Percutaneous and Surgical Placement of Fine Silicone Elastomer Central Catheters in High‐Risk Newborns

Abstract
Percutaneous insertion of fine silicone elastomer catheters (0.6 millimeters outside diameter) have been used for central parenteral nutrition of very low birth weight and other high risk infants. Because peripheral venous access can be limited in the newborn, we report the previously undescribed surgical cannulation of the superficial arm veins with this catheter, and compare our experience with this technique and the percutaneous method in neonates. A central catheter position was attained in 88% of surgical (38 of 43) and 74% of percutaneous (17 of 23) cannulations. The two groups did not differ in birth weight or gestational age. The mean duration of catheterization was similar in the two groups (combined means = 21.8 +/- 2.3 days SEM). There was no difference in weight gain (combined means = 16.9 +/- 1.0 grams SEM per day) or head growth (combined means = 1.1 +/- 0.1 millimeters per day) between the groups and these rates approximated known fetal growth rates for our mean gestational age.
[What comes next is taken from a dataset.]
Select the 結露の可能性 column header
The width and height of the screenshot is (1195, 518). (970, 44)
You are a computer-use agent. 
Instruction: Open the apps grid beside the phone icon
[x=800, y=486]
Disseminated candidiasis, in a 770-gram infant with thymic hypoplasia, caused the only systemic infection and death among our 49 patients. The most commonly encountered problem was catheter occlusion secondary to a blood clot at the tip of these fine catheters (8 of 55). No thromboembolic events were recognized, and minor complications were not different with the two techniques. Surgical cannulation of the superficial arm veins offers a safe alternative to percutaneous central silicone elastomer catheter placement if superficial venous access is not available. Both methods provided early, adequate parenteral nutrition without excessive fluid intake in our high-risk infants, and undoubtedly contributed to a favorable neonatal outcome.